Excerto selecionado:
'''

Acórdão do Tribunal da Relação de Coimbra
Processo:
8785/13.8TDPRT-A.C1
Nº Convencional: JTRC
Relator: ALCINA DA COSTA RIBEIRO
Descritores: PROCESSO PENAL
SUBSTITUIÇÃO
DEFENSOR OFICIOSO
INTERRUPÇÃO DE PRAZO
Data do Acordão: 12/07/2016
Votação: UNANIMIDADE
Tribunal Recurso: LEIRIA (LEIRIA – INSTÂNCIA CENTRAL – SECÇÃO INSTRUÇÃO CRIMINAL – J1)
Texto Integral: S
Meio Processual: RECURSO CRIMINAL
Decisão: CONFIRMADA
Legislação Nacional: ART. 66.º DO CPP; ARTS. 34.º, N.º 2, E 24.º, N.º 5, DA LEI N.º 24/2004, DE 29-07 (REDACÇÃO DA LEI N.º 47/2007, DE 28-08)
Sumário: Os prazos em curso no âmbito do processo penal não se interrompem por via da substituição de defensor nomeado ao arguido.
Decisão Texto Integral:

Acordam, em Conferência na 5ª Secção Criminal do Tribunal da Relação de Coimbra

I. RELATÓRIO

1. A decisão proferida em 3 de Março de 2016 indeferiu a abertura de instrução requerida pela arguida, A..., por extemporaneidade.

2. Inconformada, dela recorre a arguida, concluindo, em síntese:

1. A arguida foi notificada da douta acusação, por carta enviada em 4 de Dezembro de 2015, objecto de depósito em 9 de Dezembro de 2015, considerando-se notificada em 14 de Dezembro de 2015.

2. O prazo de 20 dias para requerer a abertura de instrução terminava em 15 de Janeiro de 2016, considerando o período de férias judiciais.

3. Em 4 de Janeiro de 2016, a arguida solicitou a substituição de defensor oficioso, pedido que foi deferido, tendo-lhe sido nomeada nova defensora em 19 de Fevereiro de 2016.

4. O pedido de substituição de defensor constitui uma causa de interrupção do prazo, iniciando-se novo prazo com a notificação do novo defensor.

5. Com a interrupção, o prazo para requerer a abertura de instrução terminava em 10 de Março de 2016.

'''

Tarefas e exercícios:
1. Segundo o acórdão, em que data foi nomeada a nova defensora da arguida?
2. Retome o acórdão a partir da última frase apresentada.

Dados disponíveis:
'''

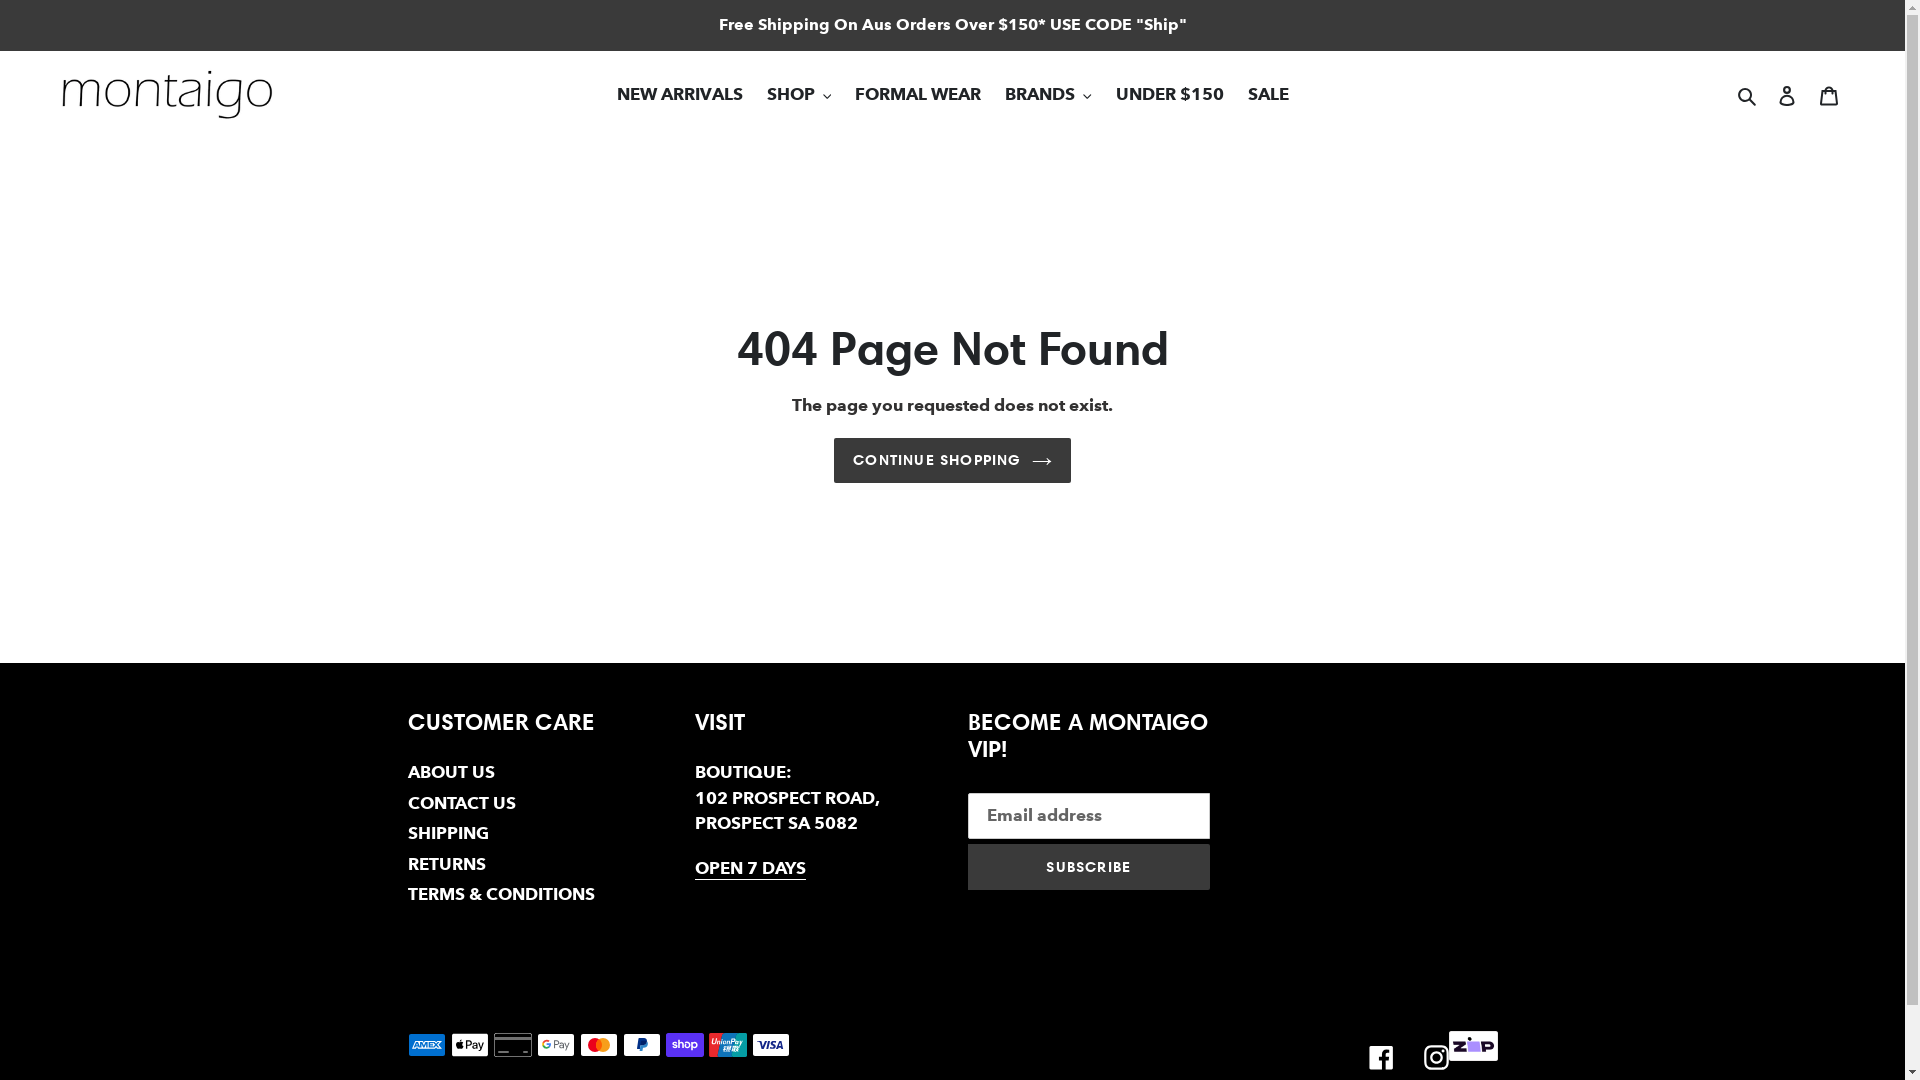 This screenshot has height=1080, width=1920. I want to click on FORMAL WEAR, so click(918, 95).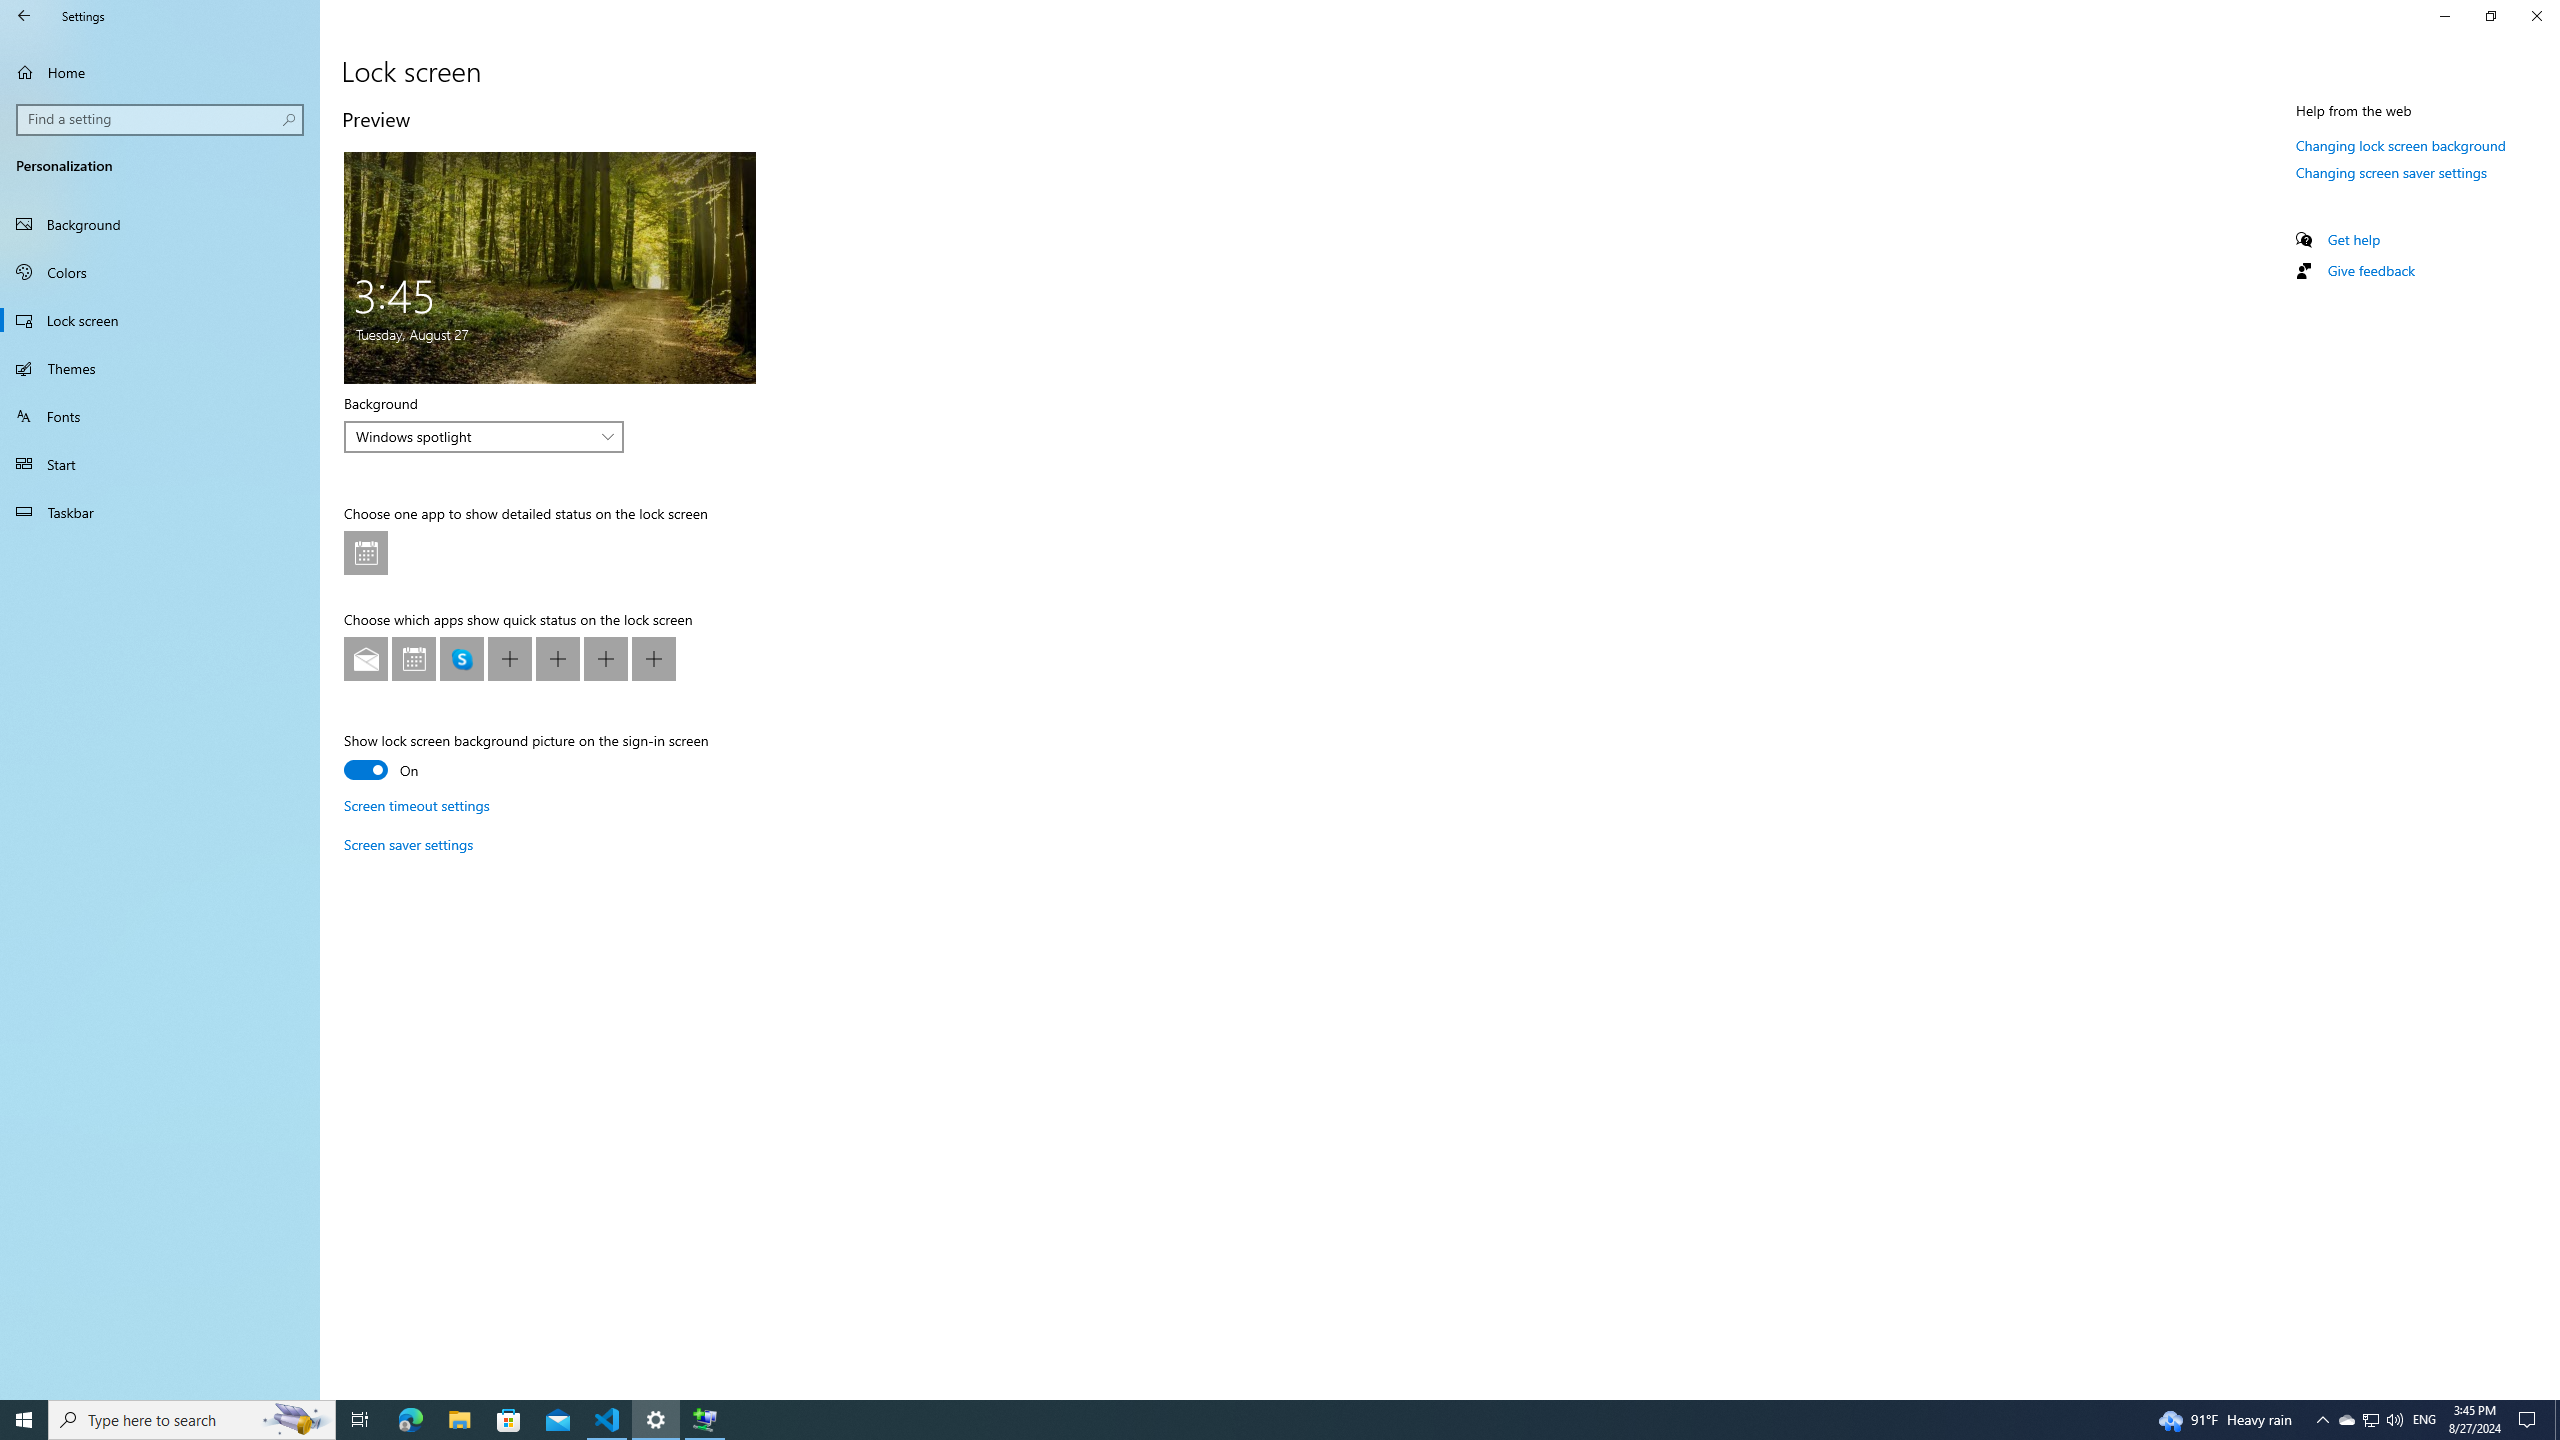 The width and height of the screenshot is (2560, 1440). I want to click on Themes, so click(160, 368).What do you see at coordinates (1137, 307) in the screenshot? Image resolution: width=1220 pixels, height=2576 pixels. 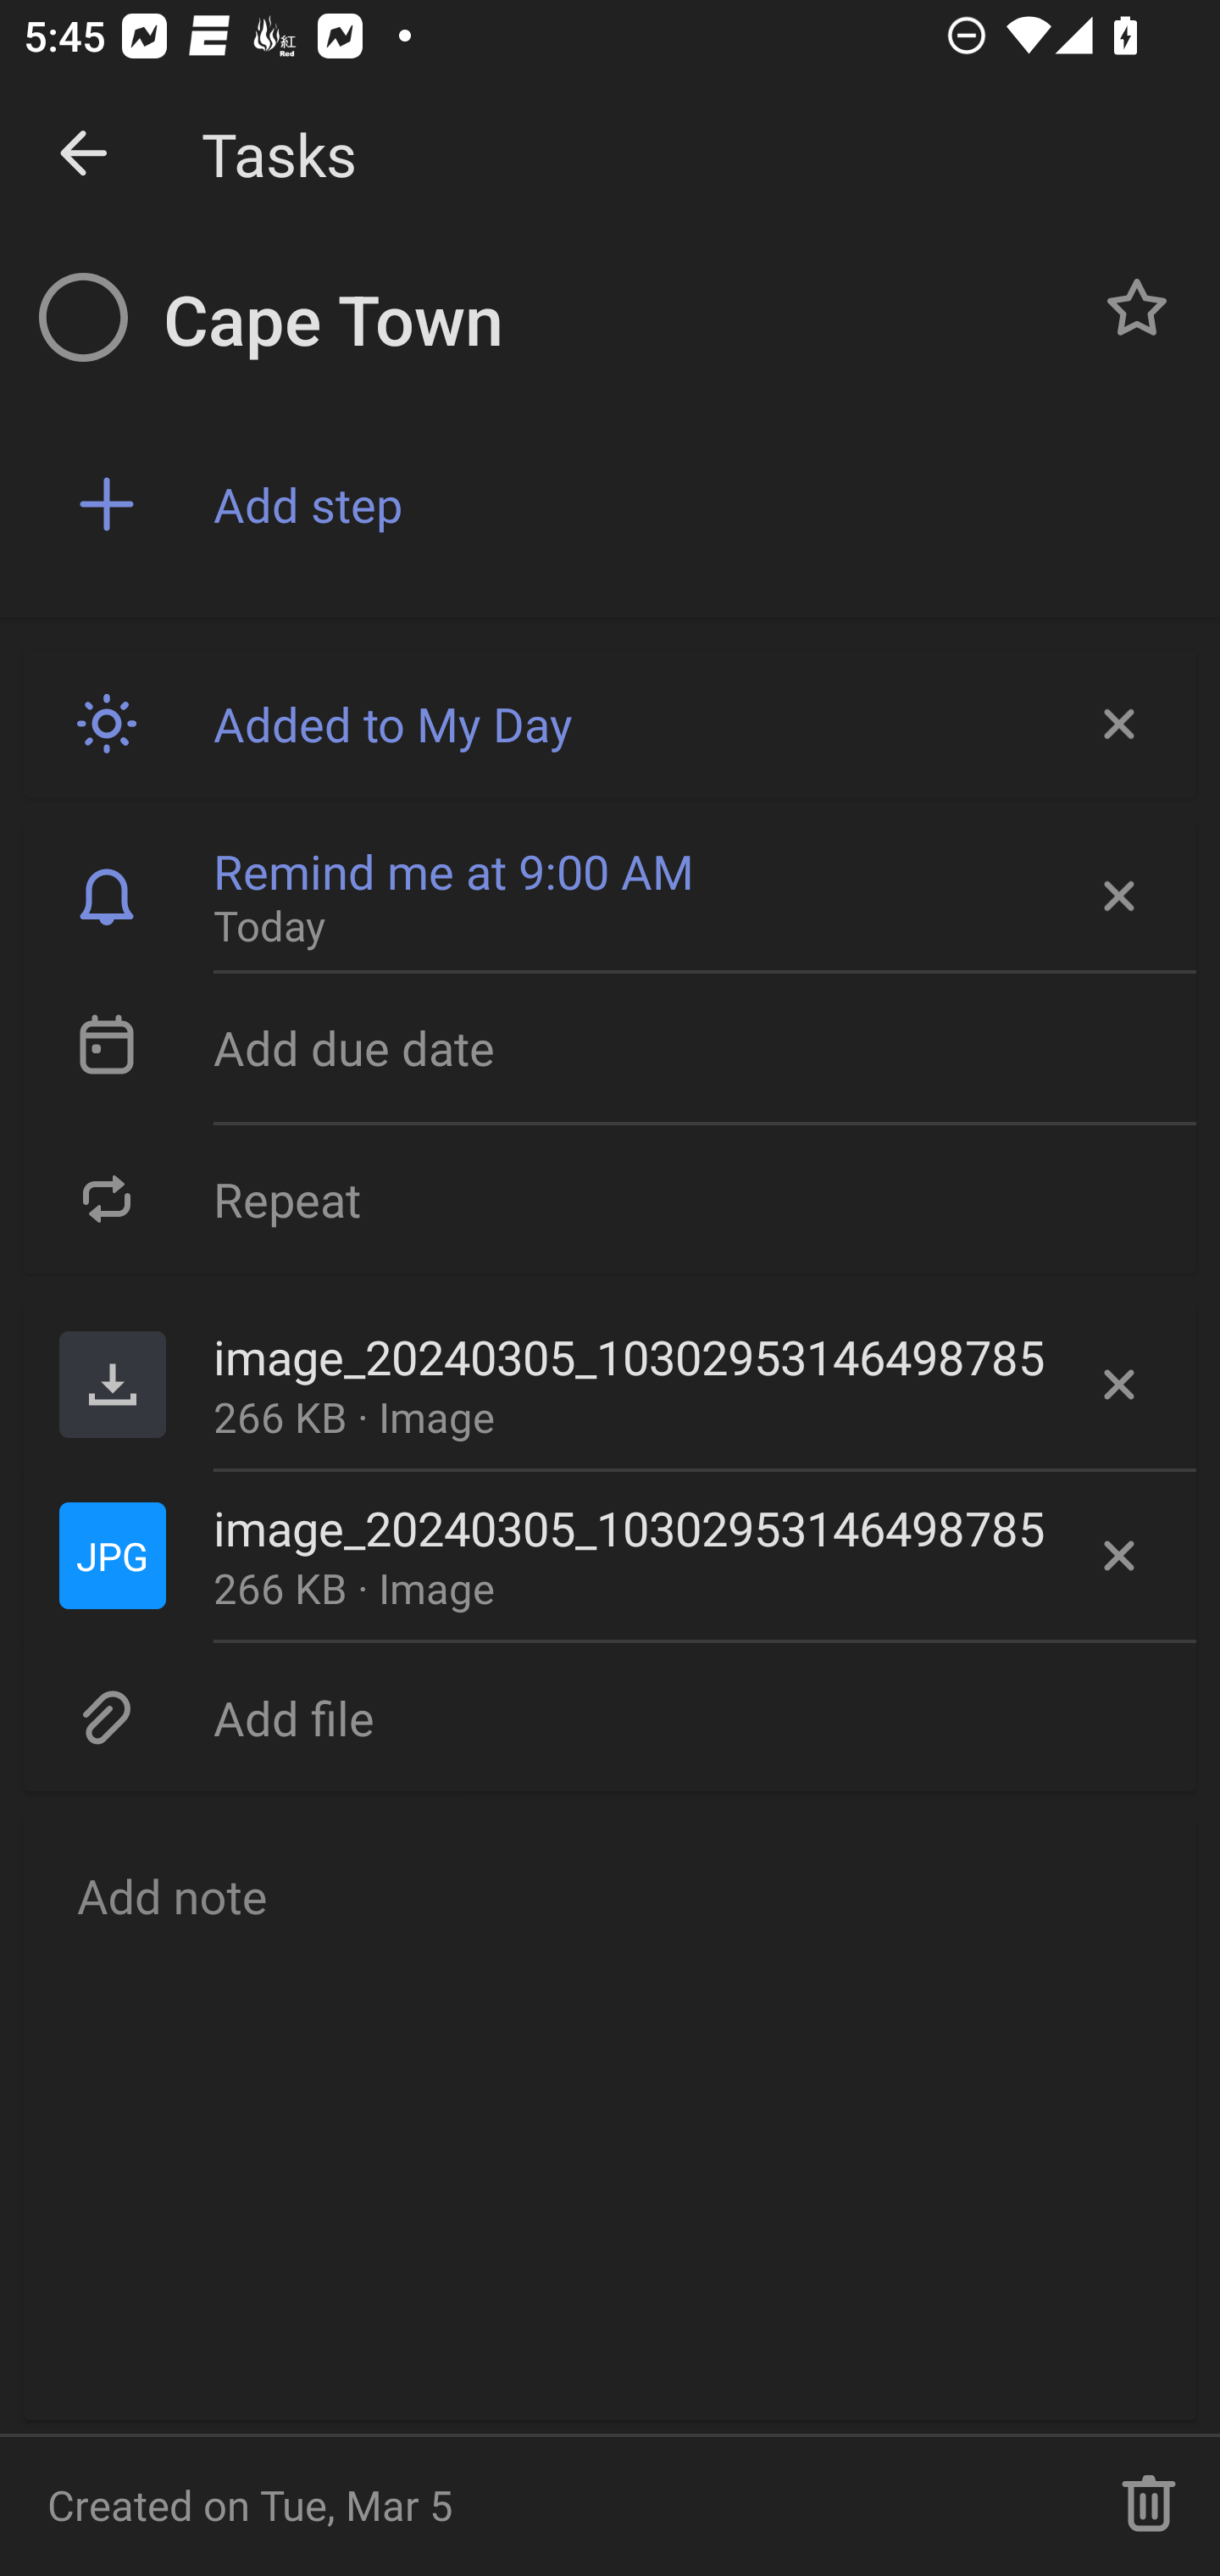 I see `Normal task Cape Town, Button` at bounding box center [1137, 307].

'''

Respostas por tarefa:
1. Em 19 de Fevereiro de 2016.

2.
6.Mas mesmo que se considere que o pedido de escusa suspende o decurso do prazo, ainda assim, o requerimento de abertura de instrução era tempestivo, porquanto foi entregue em 1 de Março de 2016.

3. O Ministério Público, em primeira instância, respondeu à motivação do Recorrente, concluindo pela improcedência do recurso.

4. O Digno Procurador-Geral Adjunto, nesta Relação, pronunciou-se como consta a fls. 87 e 88, pedindo a nulidade da decisão por falta de fundamentação.

5. Cumprido o disposto no artigo 417º, nº 2 do Código de Processo Penal, foram colhidos os vistos, nada obstando ao conhecimento de mérito do Recurso.

II. QUESTÕES A DECIDIR

As questões essenciais a decidir consistem em saber se:

- A decisão é nula por omissão da fundamentação; Nulidade da decisão;

- O pedido de substituição de defensor interrompe ou suspende o prazo para requerer a abertura de instrução.

III. DO OBJECTO DO RECURSO

1.Nulidade da decisão

O Digno Procurador Geral Adjunto vem arguir a nulidade da decisão por manifesta falta de fundamentação, pois «nem refere a situação de nomeação de outra defensora e os factos envolventes».

É sabido que o dever de fundamentação constitui uma exigência do processo equitativo assegurado pelo artigo 20º, nº 4, da Constituição da República Portuguesa, visando assegurar a total transparência da decisão.

Segundo o artigo 97º, nº 1, alíneas a) e b) do Código de Processo Penal, os actos decisórios dos juízes tomam a forma de sentença, quando conhecerem a final do objecto do processo, e a forma de despacho quando conhecerem de qualquer questão interlocutória ou quando ponham termo ao processo sem conhecerem do respectivo objecto.

A fundamentação a que hão-de obedecer os actos decisórios vem prevista no artigo 97º, nº 5, do Código de Processo Penal, que impõe o dever de especificação dos motivos de facto e de direito.

A inobservância deste ónus tem como consequência o cometimento de mera irregularidade, sujeita ao regime de arguição previsto no artigo  123º do mesmo Código (cfr. Simas Santos e Leal-Henriques, Código de Processo Penal Anotado, Volume I, 3ª Edição, 2008, Editora Rei dos Livros, pág. 628 e Paulo Pinto de Albuquerque, Comentário do Código de Processo Penal, 2007, Universidade Católica Editora, pág. 273).

De facto, segundo o princípio da legalidade consagrado no artigo 118.º do Código de Processo Penal, «a violação ou a inobservância das disposições da lei do processo penal só determina a nulidade do acto quando esta for expressamente cominada na lei».

Ora, contrariamente ao que sucede com as sentenças (artigo 379º, do Código de Processo Penal), não existe preceito legal a cominar de nulidade a decisão que indefira a abertura de instrução.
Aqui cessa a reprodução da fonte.